Ed era sabato, sotto questo sole di fine giugno che manco ad agosto, e loro erano lì, meravigliosi tra la polvere, le margherite e l’erba cresciuta sul campo di Azzano San Paolo, abbracciati durante l’inno d’Italia, sorridenti e fantastici, pronti per la loro partita, per ridere dandosi battaglia, per poi piangere o festeggiare. Cento piccoli eroi, di undici e di dodici anni. Io al microfono avrei voluto dirgli qualcosa di sensato, un discorso di quelli giusti, che a me non riescono mai, un po’ perché scrivo, tanto perché al mondo sono nato e al mondo sono tornato sempre vinto, coltivando con passione il fiore dei miei dubbi, mai la quercia rinsecchita delle certezze che avevo ieri.
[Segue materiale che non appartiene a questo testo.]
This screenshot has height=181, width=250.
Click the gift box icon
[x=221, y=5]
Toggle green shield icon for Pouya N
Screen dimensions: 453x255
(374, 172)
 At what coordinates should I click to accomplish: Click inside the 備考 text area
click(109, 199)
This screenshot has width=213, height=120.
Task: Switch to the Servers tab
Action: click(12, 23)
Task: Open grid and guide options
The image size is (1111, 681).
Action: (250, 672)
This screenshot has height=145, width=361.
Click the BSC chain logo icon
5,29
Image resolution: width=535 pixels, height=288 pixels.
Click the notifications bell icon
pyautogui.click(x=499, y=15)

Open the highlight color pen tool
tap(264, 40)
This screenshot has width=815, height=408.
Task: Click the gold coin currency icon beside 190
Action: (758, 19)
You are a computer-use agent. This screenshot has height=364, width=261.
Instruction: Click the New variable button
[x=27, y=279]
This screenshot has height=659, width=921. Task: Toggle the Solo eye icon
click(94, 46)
Così ho fatto il cretino, parole in circolo e frasi a vanvera per allontanare la mia profonda timidezza, che nascondo in ogni dove, tra i cassetti del comò della casa dove sono nato o nella valigia di cartone appoggiata in fondo ai miei occhi celesti. I ragazzi ridevano, che gli dicevo che sono una pippa sulla trequarti, ma che io a quarantacinque anni suonati sogno ancora di giocare la prossima finale di Champions League.
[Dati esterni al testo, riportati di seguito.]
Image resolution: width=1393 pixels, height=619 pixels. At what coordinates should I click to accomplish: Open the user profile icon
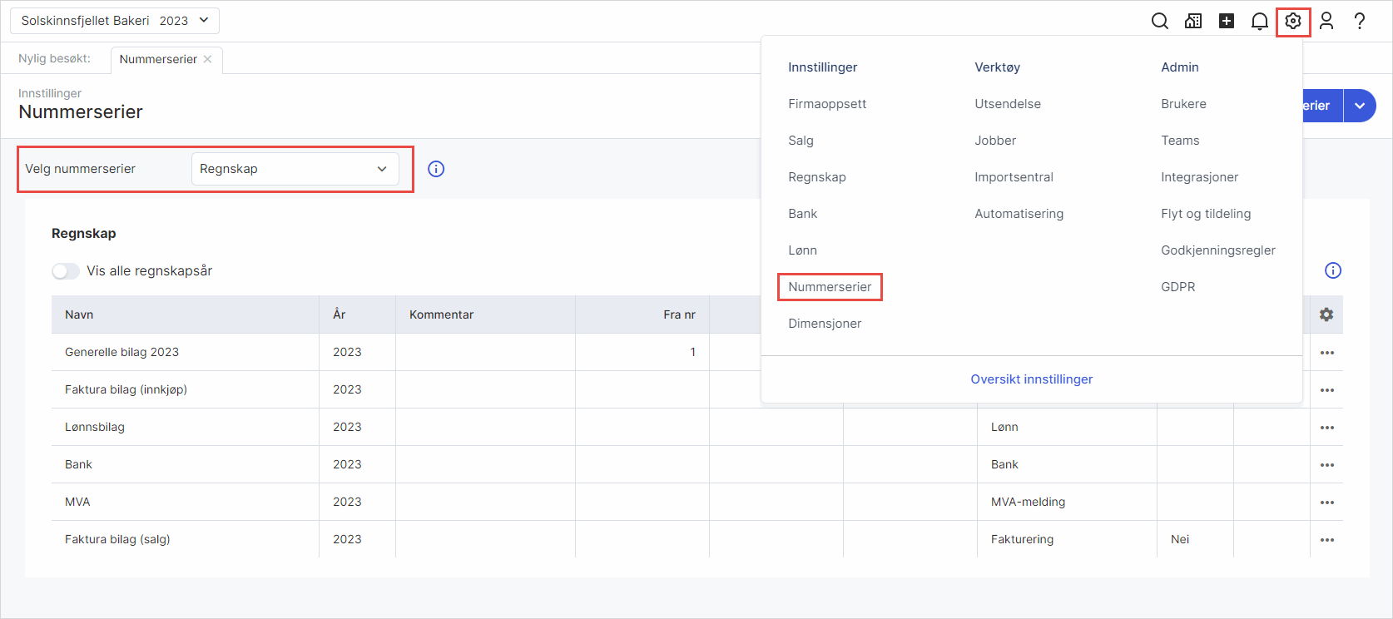coord(1326,22)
Fossi stato un bravo oratore oppure anche solo un uomo dalla dialettica normale avrei iniziato il mio discorso citando a memoria Beckenbauer, il Franz, che racconta che il pallone è lo sport più democratico al mondo, l’unico in cui non conta se sei alto o piccoletto, se sei bianco, giallo o nero, il solo dove non importa quanti soldi hanno in tasca i tuoi genitori, se sei qui da sempre oppure se sei arrivato grazie al passaggio di un barcone. Nel calcio è metterci le gambe, il cervello e il cuore per superare il tuo avversario, in tackle se giochi in difesa, con una rovesciata se parti all’attacco, con un lancio lungo se sulla maglia hai il numero quattro, l’otto o il dieci.
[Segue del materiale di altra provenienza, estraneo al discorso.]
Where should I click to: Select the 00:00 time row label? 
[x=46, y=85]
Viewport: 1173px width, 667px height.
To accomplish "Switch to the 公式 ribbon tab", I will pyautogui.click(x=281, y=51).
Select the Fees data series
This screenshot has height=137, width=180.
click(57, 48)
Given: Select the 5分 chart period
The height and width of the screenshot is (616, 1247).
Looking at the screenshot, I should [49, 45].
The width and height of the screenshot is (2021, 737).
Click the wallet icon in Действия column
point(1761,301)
Poi gli avrei detto dei compagni, tra i pochissimi che ti danno ogni volta una mano, anche se magari avete fatto insieme una piccola stagione nei pulcini, amici veri, disponibili e innamorati, che ti ascoltano per ore sotto la doccia quando ti sembra che tutto ti stia girando male. Gli avrei spiegato l’immenso valore di prendere un cartellino rosso per proteste se l’arbitro dà un gol in palese fuorigioco agli avversari, il bisogno di battersi sempre e per sempre contro le ingiustizie, quelle sul rettangolo di gioco, come le altre, a casa, a scuola e in ufficio. Gli avrei raccontato dello sguardo fiero di mio babbo prima, durante e dopo ogni mia partita. E avrei concluso con i mister, gente unica, adulti rari perché in quell’idea meravigliosa, il diritto al divertirsi di qualsiasi bambino o ragazzo. Avrei voluto ricordargli che il calcio è questo, il paradiso.
Ma non c’era bisogno, perché chi gioca lo sa. Così sono corso ad abbracciare il più piccolo di tutti, accarezzandogli i capelli, augurandogli di non smettere mai.